The Tabán has been inhabited since Neolithic times due to its location in a protected valley, the thermal waters at the bottom of the Gellért Hill, and the ford over the Danube. In the Iron Age, it was inhabited by a tribe of Celts, who were replaced by the Romans in the 1st century BC.

In the Middle Ages, the Tabán was a village under Buda Castle. Remains of significant medieval structures were discovered by archaeologists in 1936, and the 12th-century relief of the Tabán Christ might have belonged to a church located in the area. During the Ottoman occupation of Hungary, the Turks developed the thermal medicinal baths in the area and brought in settlers from the Balkans.
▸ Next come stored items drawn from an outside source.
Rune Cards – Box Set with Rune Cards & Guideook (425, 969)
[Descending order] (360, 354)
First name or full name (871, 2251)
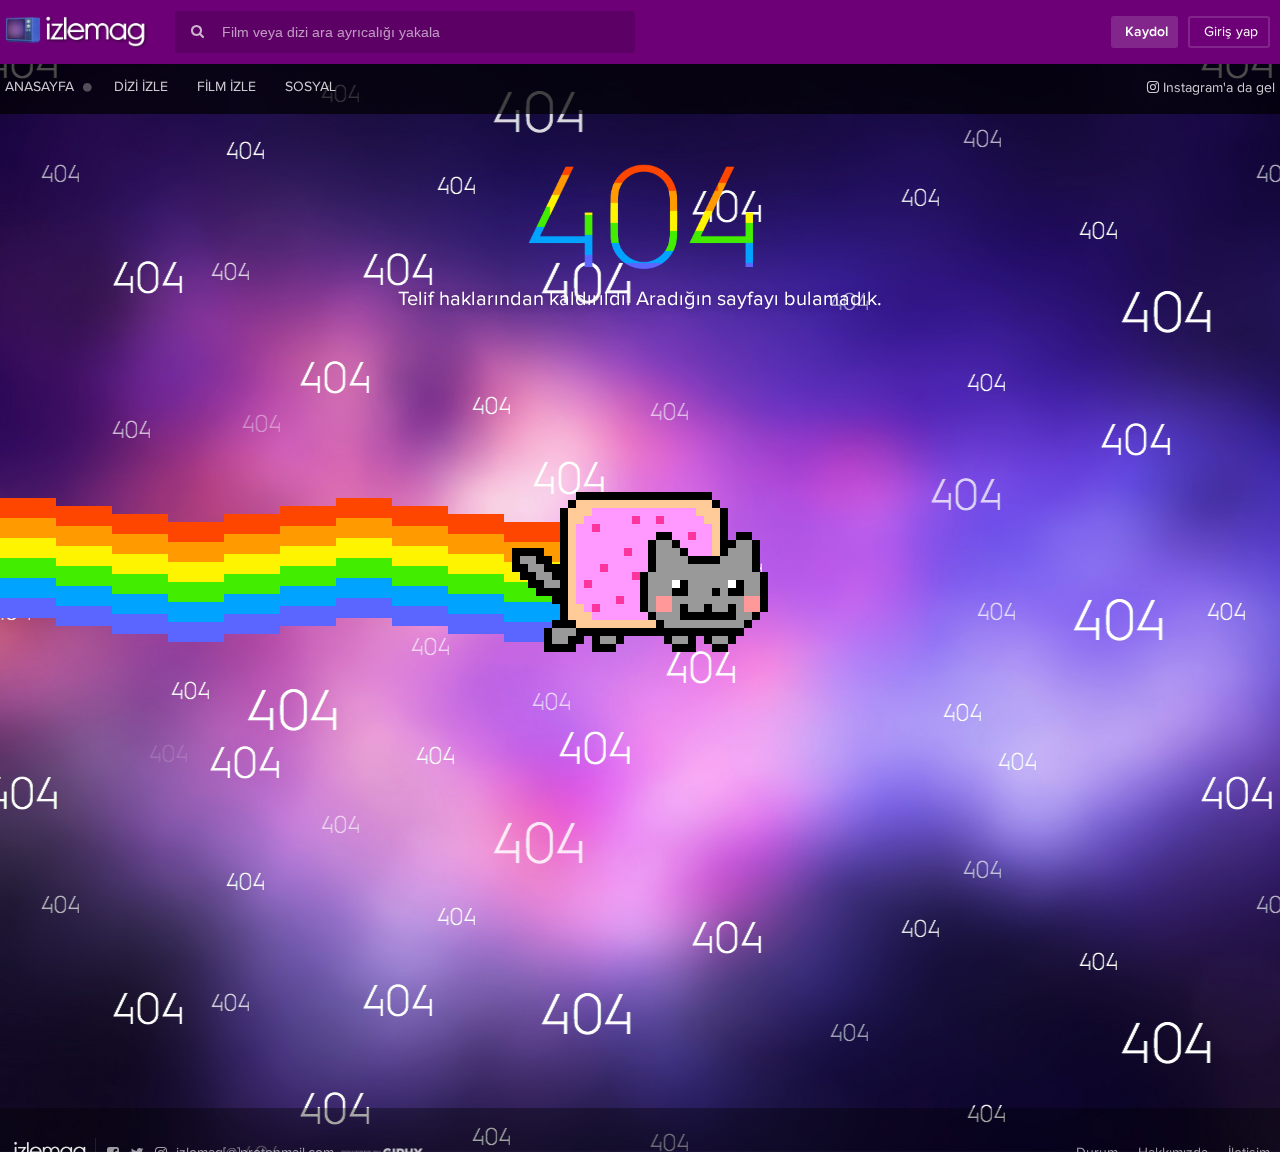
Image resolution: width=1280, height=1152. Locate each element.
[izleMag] (75, 32)
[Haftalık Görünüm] (87, 87)
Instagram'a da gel (1217, 88)
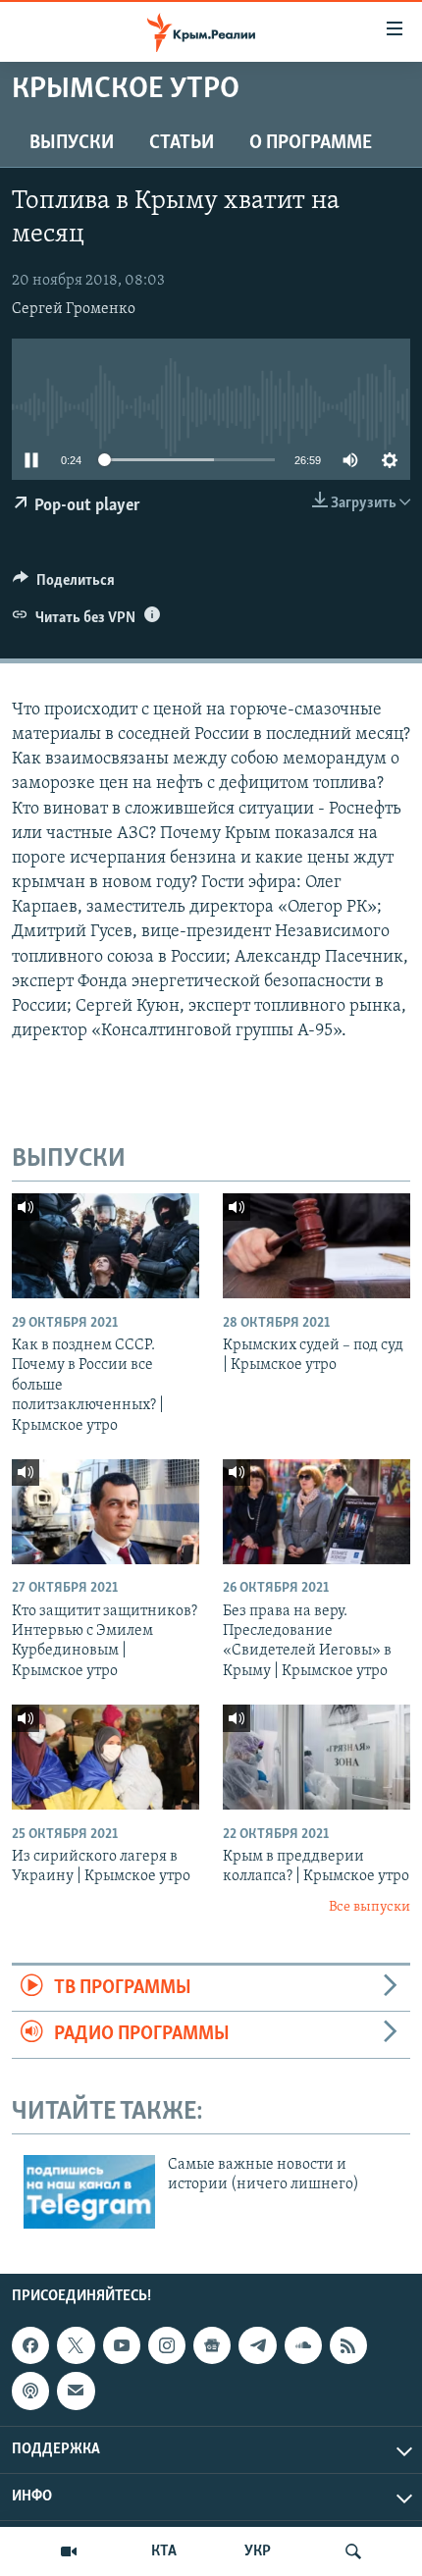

The population increased after the 1686 liberation of Buda from as refugees arrived from Greece, Bosnia and Serbia. The Franciscans from Bosnia established the Tabán parish Church of St. Catherine of Alexandria in the 17th century; the church was rebuilt in Baroque style between 1728 and 1777 and reconstructed several times. The Serbian Orthodox inhabitants established their own parish. The Church of St. Demetrius was built in 1742-51 in Baroque style; it was the largest church building in the Metropolitanate of Karlovci. In the 18th century, the town was inhabited by Serbs, Greeks, Vlachs, Germans, Croats, Slovaks and Gypsies.

By the 19th century, the Tabán became known as a bohemian quarter of Budapest with many restaurants, bars and bordellos. Its narrow streets on the hillsides echoed a Mediterranean atmosphere. Kereszt Street was at the center of this district.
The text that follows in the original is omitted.